Suitably Warm
The pier wasn’t shoveled very well. The snow was simply coming down way too fast for that. About knee deep, it didn’t take long for wetness to slide into her boots, melting around her toes and making her socks bunch. The bench beneath her had warmed with her body heat, and she breathed into mitten-clad hands more for something to do than because she was cold.
A janitor was emptying out a trashcan not ten feet away. He kept looking in her direction; expression puzzled as if wondering what the hell she was doing there. Snow storm and an empty pier, except for the lone girl huddled in her scarf. Not many people come to the beach when it snows. The salt in the air isn’t as pungent. Dull, muted. The water is too cold to swim in. Snow clumps the sand. Not even the carnival is open to visitors, a wasteland of empty stalls and locked gates. The many lights, typically so bright in the summer eves, now lifeless and dark. From her seat at the end of the pier, she could just make out the outline of the Ferris wheel amidst the grey clouds and white snowfall, still and desolate.

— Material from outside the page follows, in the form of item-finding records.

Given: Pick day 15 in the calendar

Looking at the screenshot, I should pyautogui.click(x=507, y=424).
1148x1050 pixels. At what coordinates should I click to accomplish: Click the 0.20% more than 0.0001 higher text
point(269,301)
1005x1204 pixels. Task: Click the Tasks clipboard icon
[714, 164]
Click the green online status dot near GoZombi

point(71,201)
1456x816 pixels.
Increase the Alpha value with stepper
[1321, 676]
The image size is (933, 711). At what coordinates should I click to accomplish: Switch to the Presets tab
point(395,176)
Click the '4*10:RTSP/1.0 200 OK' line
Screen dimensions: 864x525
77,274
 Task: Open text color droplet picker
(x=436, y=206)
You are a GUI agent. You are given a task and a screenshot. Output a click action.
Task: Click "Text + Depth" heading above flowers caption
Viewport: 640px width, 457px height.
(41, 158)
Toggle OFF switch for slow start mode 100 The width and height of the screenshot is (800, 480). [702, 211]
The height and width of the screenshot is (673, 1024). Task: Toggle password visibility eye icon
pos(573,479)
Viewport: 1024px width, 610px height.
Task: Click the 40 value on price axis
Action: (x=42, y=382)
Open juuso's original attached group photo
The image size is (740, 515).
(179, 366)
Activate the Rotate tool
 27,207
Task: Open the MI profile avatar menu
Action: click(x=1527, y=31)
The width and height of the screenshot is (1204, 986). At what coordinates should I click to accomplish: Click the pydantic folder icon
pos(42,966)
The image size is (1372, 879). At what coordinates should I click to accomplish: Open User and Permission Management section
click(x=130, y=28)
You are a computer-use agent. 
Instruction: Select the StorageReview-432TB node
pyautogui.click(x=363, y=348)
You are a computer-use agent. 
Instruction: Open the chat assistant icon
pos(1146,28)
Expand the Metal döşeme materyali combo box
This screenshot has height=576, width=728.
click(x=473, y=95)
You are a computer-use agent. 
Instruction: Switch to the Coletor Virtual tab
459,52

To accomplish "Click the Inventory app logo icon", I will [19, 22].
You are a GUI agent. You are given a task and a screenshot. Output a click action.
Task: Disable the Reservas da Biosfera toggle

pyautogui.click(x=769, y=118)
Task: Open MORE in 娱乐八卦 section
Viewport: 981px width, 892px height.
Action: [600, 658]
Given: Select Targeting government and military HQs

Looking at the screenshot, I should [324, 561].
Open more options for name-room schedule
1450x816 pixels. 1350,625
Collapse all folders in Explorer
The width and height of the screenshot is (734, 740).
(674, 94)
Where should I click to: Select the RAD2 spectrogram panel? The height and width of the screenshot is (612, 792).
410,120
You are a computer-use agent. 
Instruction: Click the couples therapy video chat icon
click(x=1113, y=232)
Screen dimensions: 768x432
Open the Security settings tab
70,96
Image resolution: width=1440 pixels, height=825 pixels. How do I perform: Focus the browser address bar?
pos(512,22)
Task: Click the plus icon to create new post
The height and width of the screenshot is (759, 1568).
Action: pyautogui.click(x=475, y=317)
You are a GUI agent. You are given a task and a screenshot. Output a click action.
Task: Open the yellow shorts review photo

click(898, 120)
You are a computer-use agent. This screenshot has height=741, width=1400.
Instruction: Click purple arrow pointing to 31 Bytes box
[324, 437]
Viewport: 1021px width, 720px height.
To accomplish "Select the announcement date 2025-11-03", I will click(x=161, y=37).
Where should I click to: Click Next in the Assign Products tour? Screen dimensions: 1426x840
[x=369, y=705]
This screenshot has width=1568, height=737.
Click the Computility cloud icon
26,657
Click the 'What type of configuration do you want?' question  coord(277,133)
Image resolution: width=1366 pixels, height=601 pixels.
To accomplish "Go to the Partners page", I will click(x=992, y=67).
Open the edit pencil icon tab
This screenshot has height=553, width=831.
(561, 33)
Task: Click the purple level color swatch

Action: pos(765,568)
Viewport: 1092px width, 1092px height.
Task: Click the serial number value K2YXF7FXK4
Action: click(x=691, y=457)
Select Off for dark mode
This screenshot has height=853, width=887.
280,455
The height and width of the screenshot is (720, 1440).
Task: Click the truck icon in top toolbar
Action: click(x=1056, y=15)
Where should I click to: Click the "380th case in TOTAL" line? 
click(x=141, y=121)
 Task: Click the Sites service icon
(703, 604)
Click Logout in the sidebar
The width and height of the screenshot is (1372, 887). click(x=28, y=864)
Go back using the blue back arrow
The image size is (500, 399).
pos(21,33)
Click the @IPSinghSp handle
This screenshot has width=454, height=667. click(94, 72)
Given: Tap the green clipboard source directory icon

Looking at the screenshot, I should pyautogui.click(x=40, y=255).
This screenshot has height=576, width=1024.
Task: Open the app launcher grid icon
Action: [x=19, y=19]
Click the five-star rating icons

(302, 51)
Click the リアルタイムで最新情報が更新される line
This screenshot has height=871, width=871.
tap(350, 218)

Carnivals are something to be enjoyed, she couldn’t help but think, not something to be abandoned. For just a moment she entertained the thought that maybe, just maybe, she could even hear the creaking of the Ferris wheel seats as they swung empty in the snowy breeze.
He came back to her then, his footsteps crunching in the deep snow. A cup was held in her direction, and she knew just by the smell he’d gotten her favorite: chai tea. She took it from him, the warmth instantly seeping past her mittens. “You feeling better?” he asked, taking a seat beside her.
She couldn’t help but smile. “Of course.” It was there, nestled against his side, that all was right in the world.